You will observe that the light from the lamp illuminates the ball on the surface that is facing you while the other surface of the ball is still dark. This is exactly what happens to our moon in a full moon night. The ball (or moon) appears very bright by reflecting the light of the lamp (or sun) to your eyes.
Now, let’s consider a half-moon, also known as a first-quarter moon or a third-quarter moon. To observe that, turn in your chair so that the lamp (or sun) is direct to your left.
Now, hold the ball in front of you as you did in the previous case. You will observe that instead of a full well-lit ball, not the ball is only partially lit in one side and you can only see half of it. In fact the experiment is so accurate that you can compare your observations to pictures of a half-moon night and the similarities would be striking.
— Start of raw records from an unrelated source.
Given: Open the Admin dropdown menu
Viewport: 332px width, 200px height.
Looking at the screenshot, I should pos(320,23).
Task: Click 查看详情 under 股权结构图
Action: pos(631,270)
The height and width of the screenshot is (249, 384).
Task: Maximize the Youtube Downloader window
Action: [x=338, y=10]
More importantly, if you take a closer look, you will notice that the side of the ball that is lit up is not as brightly lit as it was during the full moon experiment.
The reason for it again lies in reflection. It is still getting the same light as before but since you are no longer between the ball and the lamp, not all of the light is getting reflected in your direction, therefore the apparent loss in the intensity of brightness.
Related questions
What makes the moon so bright?
The moon shines because its surface reflects light from the sun. And despite the fact that it sometimes seems to shine very brightly, the moon reflects only between 3 and 12 percent of the sunlight that hits it. The perceived brightness of the moon from Earth depends on where the moon is in its orbit around the planet.
What is the moon in cosmic terms?
The Moon is an astronomical body that orbits planet Earth and is Earth’s only permanent natural satellite. It is the fifth-largest natural satellite in the Solar System, and the largest among planetary satellites relative to the size of the planet that it orbits (its primary).